# Prompt
Nothing should change. Output the data exactly.

Records for this task START

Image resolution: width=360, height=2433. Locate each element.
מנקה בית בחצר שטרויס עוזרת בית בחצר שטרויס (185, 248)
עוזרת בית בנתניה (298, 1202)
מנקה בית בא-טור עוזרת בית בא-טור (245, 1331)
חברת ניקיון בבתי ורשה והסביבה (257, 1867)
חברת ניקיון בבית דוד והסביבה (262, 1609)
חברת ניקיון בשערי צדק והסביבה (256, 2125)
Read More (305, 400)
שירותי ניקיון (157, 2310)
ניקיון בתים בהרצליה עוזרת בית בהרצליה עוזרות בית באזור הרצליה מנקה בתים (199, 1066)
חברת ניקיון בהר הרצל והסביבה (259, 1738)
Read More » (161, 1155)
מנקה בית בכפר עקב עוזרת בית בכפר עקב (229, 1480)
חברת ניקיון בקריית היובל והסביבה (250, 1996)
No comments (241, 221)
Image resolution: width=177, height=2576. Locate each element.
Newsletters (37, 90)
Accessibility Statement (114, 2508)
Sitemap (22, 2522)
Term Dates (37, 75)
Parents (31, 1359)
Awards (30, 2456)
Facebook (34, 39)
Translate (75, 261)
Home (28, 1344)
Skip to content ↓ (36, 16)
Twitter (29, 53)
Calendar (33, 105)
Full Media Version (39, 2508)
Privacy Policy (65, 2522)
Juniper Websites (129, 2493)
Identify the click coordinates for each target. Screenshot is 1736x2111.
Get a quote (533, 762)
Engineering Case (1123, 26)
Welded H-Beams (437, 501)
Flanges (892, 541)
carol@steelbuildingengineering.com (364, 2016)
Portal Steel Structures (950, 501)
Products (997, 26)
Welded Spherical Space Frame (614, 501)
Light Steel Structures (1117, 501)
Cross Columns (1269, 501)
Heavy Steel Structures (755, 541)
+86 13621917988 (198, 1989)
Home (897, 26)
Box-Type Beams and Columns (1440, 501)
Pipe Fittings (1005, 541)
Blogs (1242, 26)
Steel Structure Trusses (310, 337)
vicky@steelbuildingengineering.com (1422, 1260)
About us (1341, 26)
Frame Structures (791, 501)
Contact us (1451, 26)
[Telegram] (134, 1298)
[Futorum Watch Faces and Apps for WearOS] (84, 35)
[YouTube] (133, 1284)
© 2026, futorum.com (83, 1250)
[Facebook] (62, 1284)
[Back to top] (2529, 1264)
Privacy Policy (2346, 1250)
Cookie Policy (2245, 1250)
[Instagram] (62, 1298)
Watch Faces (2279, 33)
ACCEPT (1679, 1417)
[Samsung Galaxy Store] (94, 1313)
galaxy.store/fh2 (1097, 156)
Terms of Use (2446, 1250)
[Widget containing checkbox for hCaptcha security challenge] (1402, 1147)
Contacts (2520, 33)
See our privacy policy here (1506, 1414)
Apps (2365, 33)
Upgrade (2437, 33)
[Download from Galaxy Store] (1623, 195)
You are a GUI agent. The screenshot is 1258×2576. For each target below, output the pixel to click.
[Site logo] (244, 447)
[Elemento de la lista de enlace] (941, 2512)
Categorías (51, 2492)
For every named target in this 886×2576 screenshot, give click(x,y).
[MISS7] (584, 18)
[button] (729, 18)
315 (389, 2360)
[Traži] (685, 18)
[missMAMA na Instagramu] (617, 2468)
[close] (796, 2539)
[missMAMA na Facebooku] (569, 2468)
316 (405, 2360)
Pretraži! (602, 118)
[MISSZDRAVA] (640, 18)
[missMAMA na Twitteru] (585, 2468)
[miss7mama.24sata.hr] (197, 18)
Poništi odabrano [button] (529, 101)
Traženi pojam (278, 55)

Records for this task END

# Output of the task
Image resolution: width=360, height=2433. Locate each element.
מנקה בית בחצר שטרויס עוזרת בית בחצר שטרויס (185, 248)
עוזרת בית בנתניה (298, 1202)
מנקה בית בא-טור עוזרת בית בא-טור (245, 1331)
חברת ניקיון בבתי ורשה והסביבה (257, 1867)
חברת ניקיון בבית דוד והסביבה (262, 1609)
חברת ניקיון בשערי צדק והסביבה (256, 2125)
Read More (305, 400)
שירותי ניקיון (157, 2310)
ניקיון בתים בהרצליה עוזרת בית בהרצליה עוזרות בית באזור הרצליה מנקה בתים (199, 1066)
חברת ניקיון בהר הרצל והסביבה (259, 1738)
Read More » (161, 1155)
מנקה בית בכפר עקב עוזרת בית בכפר עקב (229, 1480)
חברת ניקיון בקריית היובל והסביבה (250, 1996)
No comments (241, 221)
Image resolution: width=177, height=2576. Locate each element.
Newsletters (37, 90)
Accessibility Statement (114, 2508)
Sitemap (22, 2522)
Term Dates (37, 75)
Parents (31, 1359)
Awards (30, 2456)
Facebook (34, 39)
Translate (75, 261)
Home (28, 1344)
Skip to content ↓ (36, 16)
Twitter (29, 53)
Calendar (33, 105)
Full Media Version (39, 2508)
Privacy Policy (65, 2522)
Juniper Websites (129, 2493)
Identify the click coordinates for each target. Screenshot is 1736x2111.
Get a quote (533, 762)
Engineering Case (1123, 26)
Welded H-Beams (437, 501)
Flanges (892, 541)
carol@steelbuildingengineering.com (364, 2016)
Portal Steel Structures (950, 501)
Products (997, 26)
Welded Spherical Space Frame (614, 501)
Light Steel Structures (1117, 501)
Cross Columns (1269, 501)
Heavy Steel Structures (755, 541)
+86 13621917988 (198, 1989)
Home (897, 26)
Box-Type Beams and Columns (1440, 501)
Pipe Fittings (1005, 541)
Blogs (1242, 26)
Steel Structure Trusses (310, 337)
vicky@steelbuildingengineering.com (1422, 1260)
About us (1341, 26)
Frame Structures (791, 501)
Contact us (1451, 26)
[Telegram] (134, 1298)
[Futorum Watch Faces and Apps for WearOS] (84, 35)
[YouTube] (133, 1284)
© 2026, futorum.com (83, 1250)
[Facebook] (62, 1284)
[Back to top] (2529, 1264)
Privacy Policy (2346, 1250)
Cookie Policy (2245, 1250)
[Instagram] (62, 1298)
Watch Faces (2279, 33)
ACCEPT (1679, 1417)
[Samsung Galaxy Store] (94, 1313)
galaxy.store/fh2 (1097, 156)
Terms of Use (2446, 1250)
[Widget containing checkbox for hCaptcha security challenge] (1402, 1147)
Contacts (2520, 33)
See our privacy policy here (1506, 1414)
Apps (2365, 33)
Upgrade (2437, 33)
[Download from Galaxy Store] (1623, 195)
You are a GUI agent. The screenshot is 1258×2576. For each target below, output the pixel to click.
[Site logo] (244, 447)
[Elemento de la lista de enlace] (941, 2512)
Categorías (51, 2492)
For every named target in this 886×2576 screenshot, give click(x,y).
[MISS7] (584, 18)
[button] (729, 18)
315 (389, 2360)
[Traži] (685, 18)
[missMAMA na Instagramu] (617, 2468)
[close] (796, 2539)
[missMAMA na Facebooku] (569, 2468)
316 (405, 2360)
Pretraži! (602, 118)
[MISSZDRAVA] (640, 18)
[missMAMA na Twitteru] (585, 2468)
[miss7mama.24sata.hr] (197, 18)
Poništi odabrano [button] (529, 101)
Traženi pojam (278, 55)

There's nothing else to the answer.